- [What is being asked]
Repeat each line of the data exactly as written.

-------- The records

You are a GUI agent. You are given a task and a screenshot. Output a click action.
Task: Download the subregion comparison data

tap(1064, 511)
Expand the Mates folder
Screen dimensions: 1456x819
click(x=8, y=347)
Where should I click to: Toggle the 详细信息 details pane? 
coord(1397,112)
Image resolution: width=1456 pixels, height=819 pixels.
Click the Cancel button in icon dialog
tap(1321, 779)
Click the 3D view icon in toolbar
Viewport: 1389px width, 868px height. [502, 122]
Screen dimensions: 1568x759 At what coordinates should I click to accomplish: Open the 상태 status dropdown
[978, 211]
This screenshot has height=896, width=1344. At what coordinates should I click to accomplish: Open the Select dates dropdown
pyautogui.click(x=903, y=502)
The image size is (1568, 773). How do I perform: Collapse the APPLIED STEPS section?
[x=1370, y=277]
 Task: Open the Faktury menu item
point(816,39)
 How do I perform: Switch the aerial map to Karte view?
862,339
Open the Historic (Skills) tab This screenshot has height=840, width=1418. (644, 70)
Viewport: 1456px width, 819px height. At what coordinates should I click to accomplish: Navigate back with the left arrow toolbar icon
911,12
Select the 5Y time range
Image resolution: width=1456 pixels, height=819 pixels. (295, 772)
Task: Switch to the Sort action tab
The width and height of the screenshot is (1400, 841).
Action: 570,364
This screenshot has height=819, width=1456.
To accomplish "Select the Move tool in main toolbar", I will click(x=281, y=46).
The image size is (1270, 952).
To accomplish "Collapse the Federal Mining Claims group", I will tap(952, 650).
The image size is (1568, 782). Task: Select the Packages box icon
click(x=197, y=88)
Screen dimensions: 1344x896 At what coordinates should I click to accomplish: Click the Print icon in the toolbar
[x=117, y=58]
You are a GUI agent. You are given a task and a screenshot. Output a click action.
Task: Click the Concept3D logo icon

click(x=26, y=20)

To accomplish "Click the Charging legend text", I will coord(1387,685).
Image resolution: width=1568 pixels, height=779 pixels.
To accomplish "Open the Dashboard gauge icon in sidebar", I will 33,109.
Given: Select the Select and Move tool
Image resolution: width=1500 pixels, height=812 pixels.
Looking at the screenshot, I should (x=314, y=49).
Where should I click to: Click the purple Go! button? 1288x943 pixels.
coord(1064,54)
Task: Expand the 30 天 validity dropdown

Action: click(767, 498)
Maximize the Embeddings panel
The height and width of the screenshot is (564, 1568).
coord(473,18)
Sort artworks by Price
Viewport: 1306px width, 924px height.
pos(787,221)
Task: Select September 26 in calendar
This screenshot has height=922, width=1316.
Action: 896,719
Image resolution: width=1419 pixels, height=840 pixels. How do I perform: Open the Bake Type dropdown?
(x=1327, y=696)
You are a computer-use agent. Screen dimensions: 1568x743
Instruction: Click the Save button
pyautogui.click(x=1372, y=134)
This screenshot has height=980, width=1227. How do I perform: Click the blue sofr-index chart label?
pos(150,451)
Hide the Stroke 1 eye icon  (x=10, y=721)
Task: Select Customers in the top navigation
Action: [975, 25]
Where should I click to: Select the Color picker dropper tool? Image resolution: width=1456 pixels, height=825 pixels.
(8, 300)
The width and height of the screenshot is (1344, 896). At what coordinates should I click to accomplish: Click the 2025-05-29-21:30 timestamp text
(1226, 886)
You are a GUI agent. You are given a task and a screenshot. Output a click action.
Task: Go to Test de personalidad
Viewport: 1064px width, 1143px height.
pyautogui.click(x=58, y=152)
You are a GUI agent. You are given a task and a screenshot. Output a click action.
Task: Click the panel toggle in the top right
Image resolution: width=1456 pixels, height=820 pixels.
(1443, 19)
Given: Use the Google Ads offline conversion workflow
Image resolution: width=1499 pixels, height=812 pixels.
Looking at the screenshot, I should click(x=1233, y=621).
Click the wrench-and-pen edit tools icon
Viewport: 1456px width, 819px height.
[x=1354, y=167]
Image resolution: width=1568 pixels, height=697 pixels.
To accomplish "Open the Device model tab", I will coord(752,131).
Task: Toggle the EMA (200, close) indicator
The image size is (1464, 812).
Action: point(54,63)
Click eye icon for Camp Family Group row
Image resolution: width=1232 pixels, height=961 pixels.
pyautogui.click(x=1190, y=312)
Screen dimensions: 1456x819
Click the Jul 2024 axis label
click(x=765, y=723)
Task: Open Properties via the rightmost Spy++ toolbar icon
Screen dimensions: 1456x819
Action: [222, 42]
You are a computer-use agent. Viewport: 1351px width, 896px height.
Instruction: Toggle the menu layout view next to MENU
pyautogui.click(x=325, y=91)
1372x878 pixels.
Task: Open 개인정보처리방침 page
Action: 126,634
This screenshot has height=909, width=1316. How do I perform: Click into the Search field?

----------------

- [Response for this exercise]
You are a GUI agent. You are given a task and a screenshot. Output a click action.
Task: Download the subregion comparison data

tap(1064, 511)
Expand the Mates folder
Screen dimensions: 1456x819
click(x=8, y=347)
Where should I click to: Toggle the 详细信息 details pane? 
coord(1397,112)
Image resolution: width=1456 pixels, height=819 pixels.
Click the Cancel button in icon dialog
tap(1321, 779)
Click the 3D view icon in toolbar
Viewport: 1389px width, 868px height. [502, 122]
Screen dimensions: 1568x759 At what coordinates should I click to accomplish: Open the 상태 status dropdown
[978, 211]
This screenshot has height=896, width=1344. At what coordinates should I click to accomplish: Open the Select dates dropdown
pyautogui.click(x=903, y=502)
The image size is (1568, 773). How do I perform: Collapse the APPLIED STEPS section?
[x=1370, y=277]
 Task: Open the Faktury menu item
point(816,39)
 How do I perform: Switch the aerial map to Karte view?
862,339
Open the Historic (Skills) tab This screenshot has height=840, width=1418. (644, 70)
Viewport: 1456px width, 819px height. At what coordinates should I click to accomplish: Navigate back with the left arrow toolbar icon
911,12
Select the 5Y time range
Image resolution: width=1456 pixels, height=819 pixels. (295, 772)
Task: Switch to the Sort action tab
The width and height of the screenshot is (1400, 841).
Action: 570,364
This screenshot has height=819, width=1456.
To accomplish "Select the Move tool in main toolbar", I will click(x=281, y=46).
The image size is (1270, 952).
To accomplish "Collapse the Federal Mining Claims group", I will tap(952, 650).
The image size is (1568, 782). Task: Select the Packages box icon
click(x=197, y=88)
Screen dimensions: 1344x896 At what coordinates should I click to accomplish: Click the Print icon in the toolbar
[x=117, y=58]
You are a GUI agent. You are given a task and a screenshot. Output a click action.
Task: Click the Concept3D logo icon

click(x=26, y=20)

To accomplish "Click the Charging legend text", I will coord(1387,685).
Image resolution: width=1568 pixels, height=779 pixels.
To accomplish "Open the Dashboard gauge icon in sidebar", I will 33,109.
Given: Select the Select and Move tool
Image resolution: width=1500 pixels, height=812 pixels.
Looking at the screenshot, I should (x=314, y=49).
Where should I click to: Click the purple Go! button? 1288x943 pixels.
coord(1064,54)
Task: Expand the 30 天 validity dropdown

Action: click(767, 498)
Maximize the Embeddings panel
The height and width of the screenshot is (564, 1568).
coord(473,18)
Sort artworks by Price
Viewport: 1306px width, 924px height.
pos(787,221)
Task: Select September 26 in calendar
This screenshot has height=922, width=1316.
Action: 896,719
Image resolution: width=1419 pixels, height=840 pixels. How do I perform: Open the Bake Type dropdown?
(x=1327, y=696)
You are a computer-use agent. Screen dimensions: 1568x743
Instruction: Click the Save button
pyautogui.click(x=1372, y=134)
This screenshot has height=980, width=1227. How do I perform: Click the blue sofr-index chart label?
pos(150,451)
Hide the Stroke 1 eye icon  (x=10, y=721)
Task: Select Customers in the top navigation
Action: [975, 25]
Where should I click to: Select the Color picker dropper tool? Image resolution: width=1456 pixels, height=825 pixels.
(8, 300)
The width and height of the screenshot is (1344, 896). At what coordinates should I click to accomplish: Click the 2025-05-29-21:30 timestamp text
(1226, 886)
You are a GUI agent. You are given a task and a screenshot. Output a click action.
Task: Go to Test de personalidad
Viewport: 1064px width, 1143px height.
pyautogui.click(x=58, y=152)
You are a GUI agent. You are given a task and a screenshot. Output a click action.
Task: Click the panel toggle in the top right
Image resolution: width=1456 pixels, height=820 pixels.
(1443, 19)
Given: Use the Google Ads offline conversion workflow
Image resolution: width=1499 pixels, height=812 pixels.
Looking at the screenshot, I should click(x=1233, y=621).
Click the wrench-and-pen edit tools icon
Viewport: 1456px width, 819px height.
[x=1354, y=167]
Image resolution: width=1568 pixels, height=697 pixels.
To accomplish "Open the Device model tab", I will coord(752,131).
Task: Toggle the EMA (200, close) indicator
The image size is (1464, 812).
Action: point(54,63)
Click eye icon for Camp Family Group row
Image resolution: width=1232 pixels, height=961 pixels.
pyautogui.click(x=1190, y=312)
Screen dimensions: 1456x819
Click the Jul 2024 axis label
click(x=765, y=723)
Task: Open Properties via the rightmost Spy++ toolbar icon
Screen dimensions: 1456x819
Action: [222, 42]
You are a computer-use agent. Viewport: 1351px width, 896px height.
Instruction: Toggle the menu layout view next to MENU
pyautogui.click(x=325, y=91)
1372x878 pixels.
Task: Open 개인정보처리방침 page
Action: 126,634
This screenshot has height=909, width=1316. How do I perform: Click into the Search field?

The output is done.